В чем промежуточная победа и где новые горизонты

В этот раз мы подтвердили действующую сертификацию и включили в нее новые сервисы. Это даёт клиентам и партнёрам дополнительные гарантии: всё больше продуктов Яндекс 360 не просто работают по единым требованиям безопасности, а подтверждают это сертификатами, признанными на международном уровне.

Когда крупная компания подключается к сервисам, её команда, как правило, задает десятки вопросов по безопасности: «Есть ли у вас инцидент-менеджмент? Храните ли логи доступа? Кто отвечает за бывших сотрудников?». Раньше на такие вопросы приходилось собирать ответы вручную и отдельно высылать техзадание. Сейчас всё проще — достаточно отправить копию сертификата ISO 27001.

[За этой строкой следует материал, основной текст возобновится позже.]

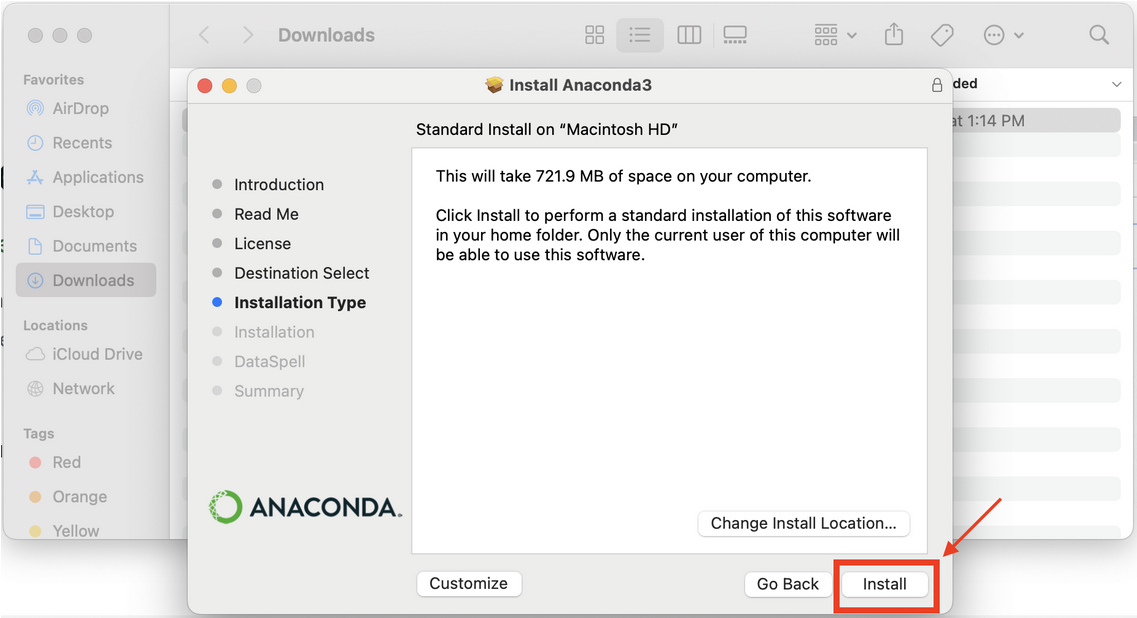
Task: Open Finder search magnifier icon
Action: pos(1099,35)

Вот какие выгоды получает бизнес:

• Повышенное доверие со стороны заказчиков и партнёров. У новых сервисов появился официальный «знак доверия» — ISO 27001. Его признают даже самые требовательные ИБ-департаменты. На пилотах и тендерах можно сразу подтвердить: сервисы сертифицированы, риски минимальны. Для многих компаний это не обязательное требование, но весомый аргумент при выборе подрядчика.
• Упрощённое прохождение проверок и экономия ресурсов. B2B-компании сегодня сами проходят множество аудит-процедур: внутренняя служба ИБ, внешние аудиторы, комплаенс-контроль. С нашим сертификатом клиенты получают готовый «бустер»: можно быстрее закрывать вопросы по безопасности, подшивать наш аудит к своим отчётам и экономить время специалистов.
• Опытная команда и готовность к новым челленджам. Критическая честность: пока под зонтом сертификата только часть сервисов. У нас уже есть прочный опыт интеграции стандартов информационной безопасности в реальные, развивающиеся продукты. Впереди — новые этапы сертификации и регулярное совершенствование процессов: для нас это не форс-мажор, а естественный и привычный путь развития.
• Прозрачность процессов и прогнозируемость. Мы честно рассказываем, какие сервисы уже включены в область сертификации ISO 27001, и открыто делимся планами по дальнейшему расширению охвата новых продуктов B2B-клиенты получают прозрачную информацию о статусе сертификации и динамике развития защиты всех платформ.

ISO как системный подход: выводы и планы на будущее

Расширение ISO для нас стало стратегией, а не точкой назначения. Путь к полной сертификации — это игра в долгую, где ценится каждое улучшение и командная честность.

Что получилось хорошо

• Оперативность — команды быстро реагировали на запросы, показывали данные и демонстрировали работу процессов прямо «вживую».
• Вовлечённость — аудиторы отметили общий настрой, когда сотрудники разных отделов разбираются в темах безопасности и готовы поддержать коллег.
• Открытость к доработкам — вся команда воспринимает комментарии аудитора как возможность для улучшения, а не как повод для оправданий.

Мы не утверждаем, что сертификация — гарантия «абсолютного совершенства». Это независимое подтверждение от профессиональных аудиторов, что наши процессы соответствуют международным стандартам.

Безопасность уже давно является нашим приоритетом и реализована на высоком уровне во всех продуктах, независимо от наличия формального сертификата. Мы продолжаем постепенно включать новые сервисы в область сертификации, чтобы повысить прозрачность и доверие. Поэтому B2B-клиенты могут быть уверены: уровень защиты одинаково высок и для сертифицированных сервисов, и для продуктов, которые только готовятся к прохождению аудита.